Closed roggier closed 3 years ago

roggier commented 3 years ago

Hi,

for my master thesis I am currently trying to reproduce the results given in Figure 10 of the timeloop paper.

From my current understanding the files given in the configs/mapper folder named eyeriss-256.cfg should give an accurate energy estimation for a specific loop order and loop tiling when invoked with timeloop-mapper. However when applying the bounds of the alexnet first layer my energy estimates differ from what was presented in the paper. My other approach was using the architectures (.yaml) provided in the same folder and invoking the mapper as well as using the eyeriss-like design of the exercises and changing the number of PEs to 256.

is the comparison to the original eyeriss paper performed using the same dataflow for every layer or is it changing? And if Possible could you provide the .cfg file to reproduce the different layers

angshuman-parashar commented 3 years ago

The challenge here is that you're trying to match the behavior of a different analytical energy model, i.e., the model used in the Eyeriss ISCA paper. Carefully study the energy model in the Eyeriss ISCA paper. Next, you can either edit the pat-public code, or create an Accelergy plugin to reproduce those ratios in Timeloop. You may also have to select a different multicast model to precisely reproduce that behavior (see network-legacy.cpp:329-395).

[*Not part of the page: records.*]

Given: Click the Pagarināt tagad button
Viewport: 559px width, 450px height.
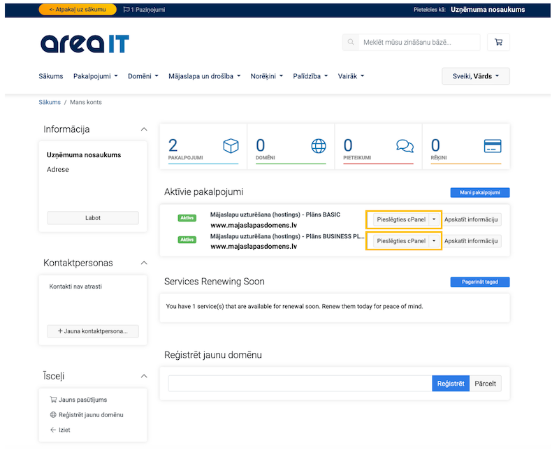Looking at the screenshot, I should coord(479,282).
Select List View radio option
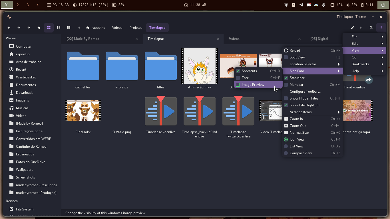 click(297, 146)
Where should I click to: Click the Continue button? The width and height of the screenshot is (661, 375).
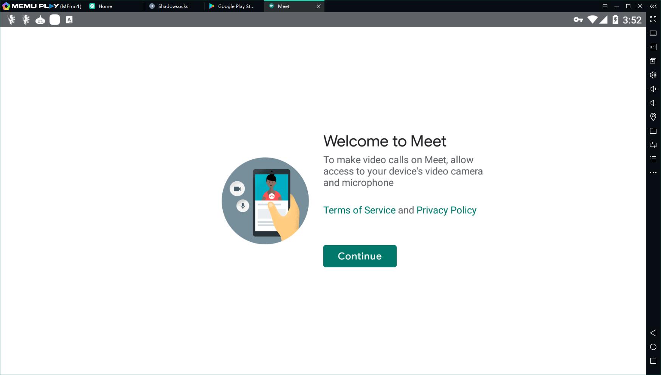coord(360,256)
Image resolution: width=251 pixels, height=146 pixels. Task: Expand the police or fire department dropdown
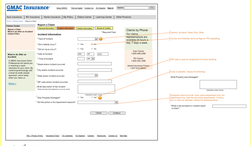[116, 102]
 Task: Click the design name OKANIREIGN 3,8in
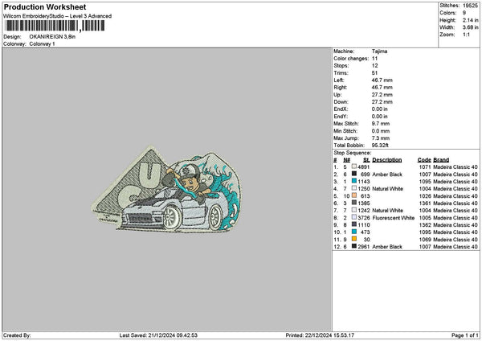click(x=52, y=37)
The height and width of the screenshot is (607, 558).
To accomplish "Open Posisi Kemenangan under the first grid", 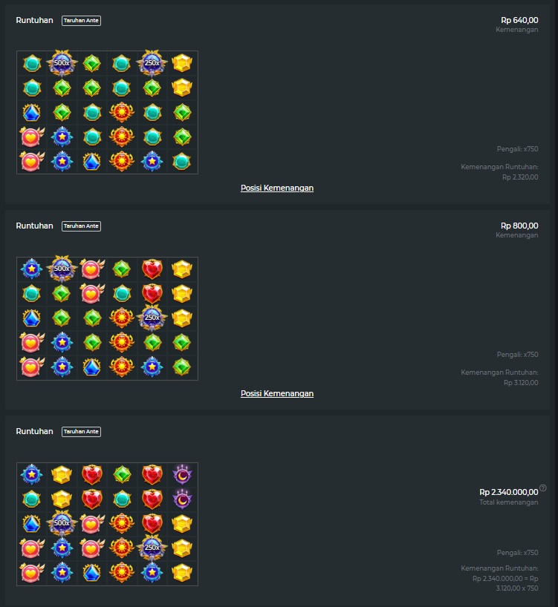I will pos(277,188).
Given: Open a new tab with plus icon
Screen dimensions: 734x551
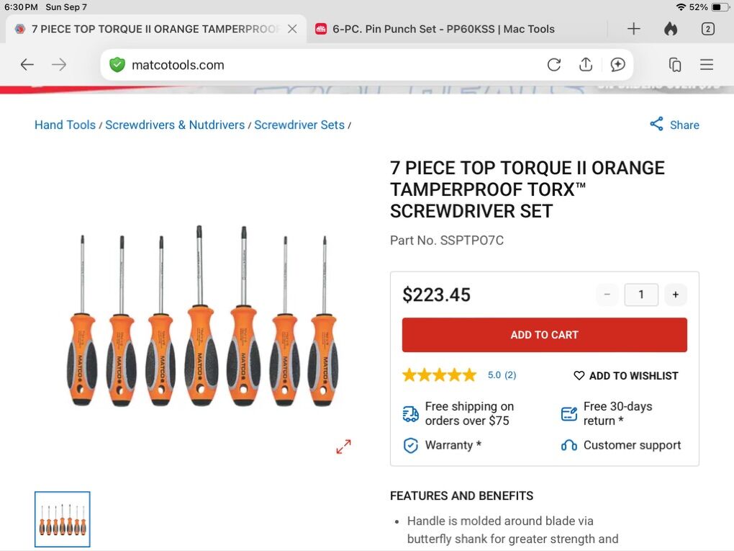Looking at the screenshot, I should click(633, 29).
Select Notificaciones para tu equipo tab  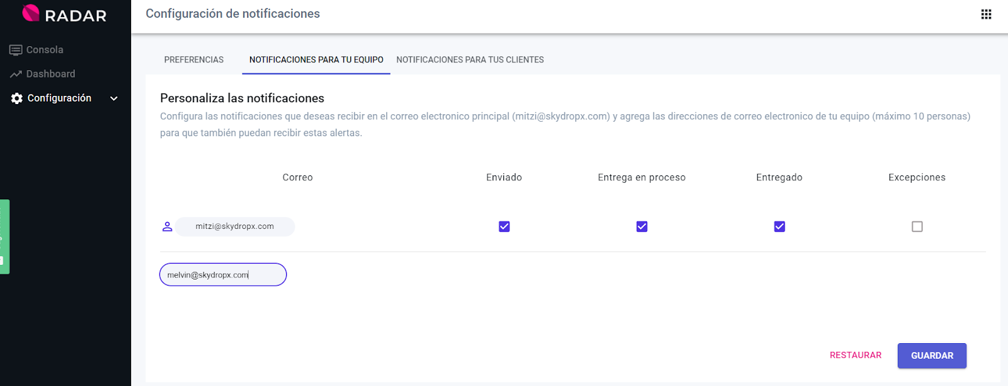[x=316, y=60]
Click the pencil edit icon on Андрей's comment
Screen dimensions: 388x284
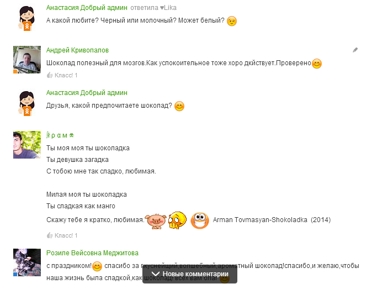point(355,50)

Yes, you'll have to invoke the mapper separately for each layer. The optimal mapping for each layer may be different. The dataflow does not change -- the row-stationary dataflow is baked into the mapspace constraints, which the mapper will not violate as it walks the mapspace.

roggier commented 3 years ago

thanks for the answer

KelvinYang0320 commented 1 year ago

@roggier @angshuman-parashar I am trying to reproduce the results given in Figure 10. It seems that timeloop has changed a lot during these years. Is there an easy way to do that? Thank you! 😄

angshuman-parashar commented 1 year ago

Hmm... it should still be doable (or at least get reasonably close). Be sure to enable the EYERISS_HACK_MULTICAST in src/model/network-legacy.cpp. You'll also have to override the access energies in the architecture YAML. Sadly I do not remember the exact values, but we derived them from the Eyeriss paper.